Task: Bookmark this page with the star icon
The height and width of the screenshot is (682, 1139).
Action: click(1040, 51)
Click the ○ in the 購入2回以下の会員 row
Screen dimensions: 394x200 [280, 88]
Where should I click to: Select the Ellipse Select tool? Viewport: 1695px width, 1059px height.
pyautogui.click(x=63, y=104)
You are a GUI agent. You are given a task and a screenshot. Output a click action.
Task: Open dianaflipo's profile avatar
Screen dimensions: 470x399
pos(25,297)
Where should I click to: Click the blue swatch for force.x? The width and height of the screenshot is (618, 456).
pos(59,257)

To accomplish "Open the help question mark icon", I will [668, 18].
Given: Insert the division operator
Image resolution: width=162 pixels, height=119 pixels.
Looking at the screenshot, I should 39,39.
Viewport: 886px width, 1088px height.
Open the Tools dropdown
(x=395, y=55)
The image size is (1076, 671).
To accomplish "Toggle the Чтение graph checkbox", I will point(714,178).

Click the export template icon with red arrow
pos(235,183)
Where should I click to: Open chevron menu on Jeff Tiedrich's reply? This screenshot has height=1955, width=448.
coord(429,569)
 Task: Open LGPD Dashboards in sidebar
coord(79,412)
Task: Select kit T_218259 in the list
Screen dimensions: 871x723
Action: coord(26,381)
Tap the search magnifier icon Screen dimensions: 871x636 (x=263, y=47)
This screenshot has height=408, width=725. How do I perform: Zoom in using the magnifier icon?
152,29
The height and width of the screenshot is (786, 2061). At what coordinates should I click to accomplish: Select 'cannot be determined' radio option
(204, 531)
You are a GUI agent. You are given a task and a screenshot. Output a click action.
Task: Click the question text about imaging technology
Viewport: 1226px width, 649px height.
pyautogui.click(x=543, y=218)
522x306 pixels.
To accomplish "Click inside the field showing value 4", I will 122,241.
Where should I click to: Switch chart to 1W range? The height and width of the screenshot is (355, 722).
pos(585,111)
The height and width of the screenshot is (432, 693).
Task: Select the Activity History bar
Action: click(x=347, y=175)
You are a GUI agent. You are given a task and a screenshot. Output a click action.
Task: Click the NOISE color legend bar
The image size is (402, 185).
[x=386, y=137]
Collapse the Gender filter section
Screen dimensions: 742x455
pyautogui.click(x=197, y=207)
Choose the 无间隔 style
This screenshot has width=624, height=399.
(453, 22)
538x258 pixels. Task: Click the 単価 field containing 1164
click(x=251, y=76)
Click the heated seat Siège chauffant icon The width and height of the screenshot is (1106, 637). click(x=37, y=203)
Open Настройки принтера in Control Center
---*---
Copy every line above word for word, in the same order.

Exercise answer -
Task: Bookmark this page with the star icon
The height and width of the screenshot is (682, 1139).
Action: click(1040, 51)
Click the ○ in the 購入2回以下の会員 row
Screen dimensions: 394x200 [280, 88]
Where should I click to: Select the Ellipse Select tool? Viewport: 1695px width, 1059px height.
pyautogui.click(x=63, y=104)
You are a GUI agent. You are given a task and a screenshot. Output a click action.
Task: Open dianaflipo's profile avatar
Screen dimensions: 470x399
pos(25,297)
Where should I click to: Click the blue swatch for force.x? The width and height of the screenshot is (618, 456).
pos(59,257)

To accomplish "Open the help question mark icon", I will [668, 18].
Given: Insert the division operator
Image resolution: width=162 pixels, height=119 pixels.
Looking at the screenshot, I should 39,39.
Viewport: 886px width, 1088px height.
Open the Tools dropdown
(x=395, y=55)
The image size is (1076, 671).
To accomplish "Toggle the Чтение graph checkbox", I will point(714,178).

Click the export template icon with red arrow
pos(235,183)
Where should I click to: Open chevron menu on Jeff Tiedrich's reply? This screenshot has height=1955, width=448.
coord(429,569)
 Task: Open LGPD Dashboards in sidebar
coord(79,412)
Task: Select kit T_218259 in the list
Screen dimensions: 871x723
Action: coord(26,381)
Tap the search magnifier icon Screen dimensions: 871x636 (x=263, y=47)
This screenshot has height=408, width=725. How do I perform: Zoom in using the magnifier icon?
152,29
The height and width of the screenshot is (786, 2061). At what coordinates should I click to accomplish: Select 'cannot be determined' radio option
(204, 531)
You are a GUI agent. You are given a task and a screenshot. Output a click action.
Task: Click the question text about imaging technology
Viewport: 1226px width, 649px height.
pyautogui.click(x=543, y=218)
522x306 pixels.
To accomplish "Click inside the field showing value 4", I will 122,241.
Where should I click to: Switch chart to 1W range? The height and width of the screenshot is (355, 722).
pos(585,111)
The height and width of the screenshot is (432, 693).
Task: Select the Activity History bar
Action: click(x=347, y=175)
You are a GUI agent. You are given a task and a screenshot. Output a click action.
Task: Click the NOISE color legend bar
The image size is (402, 185).
[x=386, y=137]
Collapse the Gender filter section
Screen dimensions: 742x455
pyautogui.click(x=197, y=207)
Choose the 无间隔 style
This screenshot has width=624, height=399.
(453, 22)
538x258 pixels. Task: Click the 単価 field containing 1164
click(x=251, y=76)
Click the heated seat Siège chauffant icon The width and height of the screenshot is (1106, 637). click(x=37, y=203)
Open Настройки принтера in Control Center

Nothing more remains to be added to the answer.